Nigeria bans foreign cash deposits to aid ailing naira

Nigeria’s central bank banned banks from taking foreign-currency cash deposits and will boost supply of dollars to moneychangers this week as it seeks to bolster the currency of Africa’s biggest oil producer and economy.

Only wire transfers to and from foreign-exchange accounts, also known as domiciliary accounts, are now allowed, the Abuja-based Central Bank of Nigeria said in a statement on its website on Wednesday.

The move will help “efforts to stop illicit financial flows in the Nigerian banking system”, it said.

“The central bank is doing all it can to control demand for dollars,” Sewa Wusu, the head of research at Sterling Capital Markets, said by phone from Lagos this week.

The ban is the latest in a series of controls to support the naira amid a more than 50% slump over the past year in the price of oil, responsible for about 90% of Nigeria’s export earnings, and to save the country’s reserves, which are down one-fifth to $31.6bn since the end of September last year.

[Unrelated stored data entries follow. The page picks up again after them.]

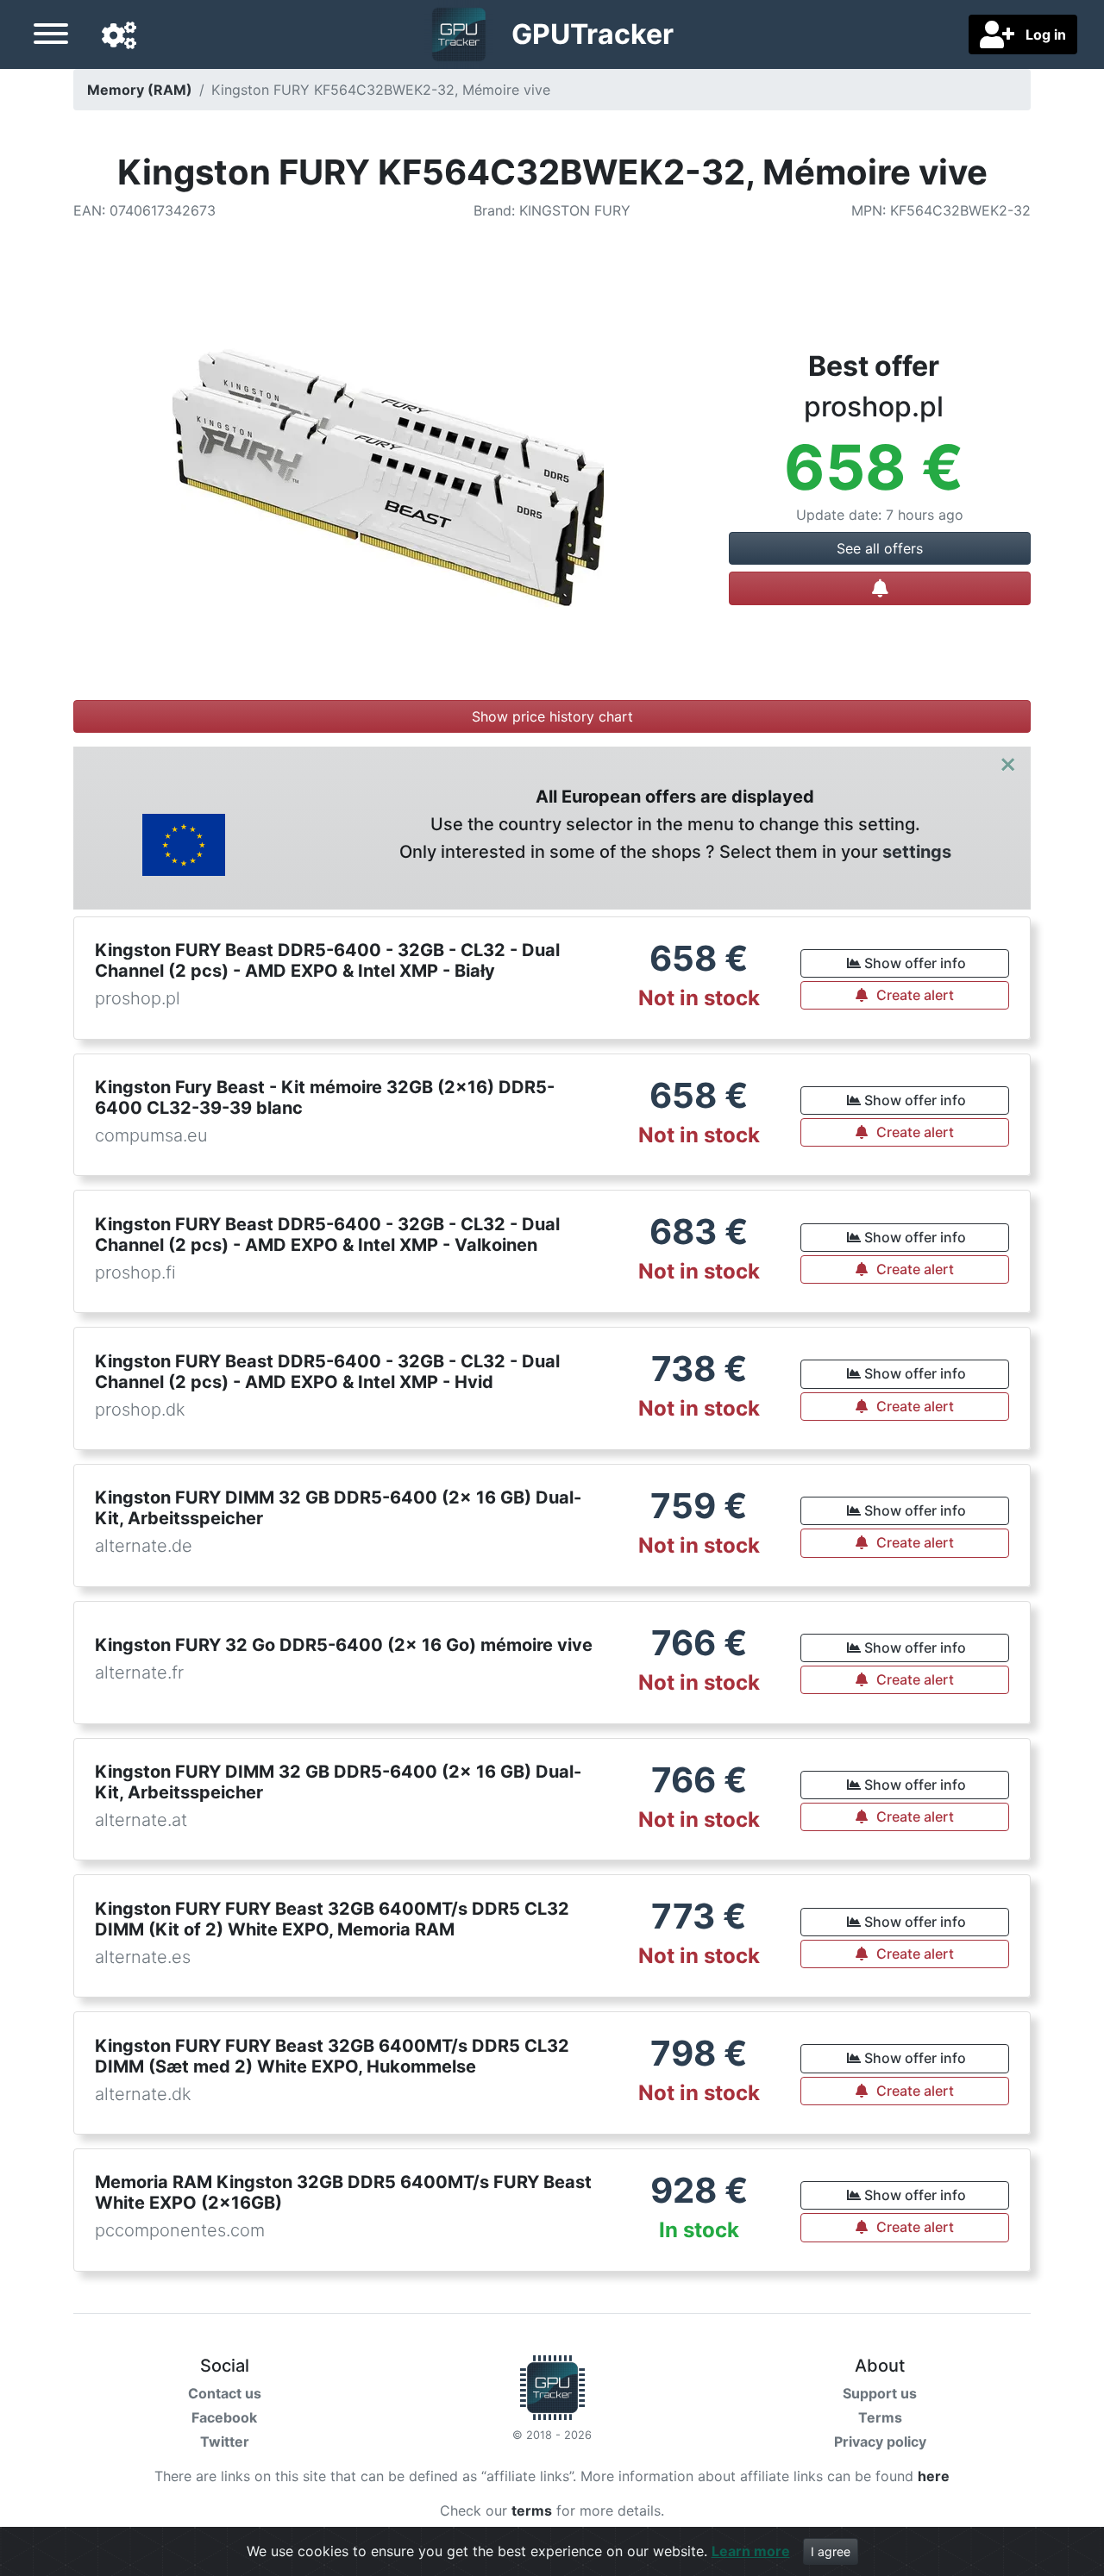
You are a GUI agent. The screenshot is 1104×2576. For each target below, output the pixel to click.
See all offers (880, 548)
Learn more (751, 2551)
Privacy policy (880, 2441)
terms (531, 2510)
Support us (880, 2393)
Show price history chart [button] (552, 716)
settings (916, 851)
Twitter (224, 2441)
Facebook (224, 2417)
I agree (830, 2551)
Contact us (224, 2393)
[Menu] (51, 36)
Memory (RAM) (139, 89)
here (934, 2476)
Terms (880, 2417)
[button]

In June, central bank governor Godwin Emefiele stopped importers of about 40 types of goods, including furniture, textiles and rice, from accessing official foreign-currency channels, leaving many to use illegal markets.

Some Nigerian banks including Guaranty Trust Bank and Fidelity Bank, sent messages to customers at the weekend informing them they will no longer accept foreign currency deposits in cash, citing large volumes of such funds in their vaults which they cannot place with the central bank.

The bank will also sell as much as $30,000 to each of Nigeria’s 2,715 registered moneychangers today, Aminu Gwadabe, president of the Association of Bureaux de Change of Nigeria, said by phone from Lagos.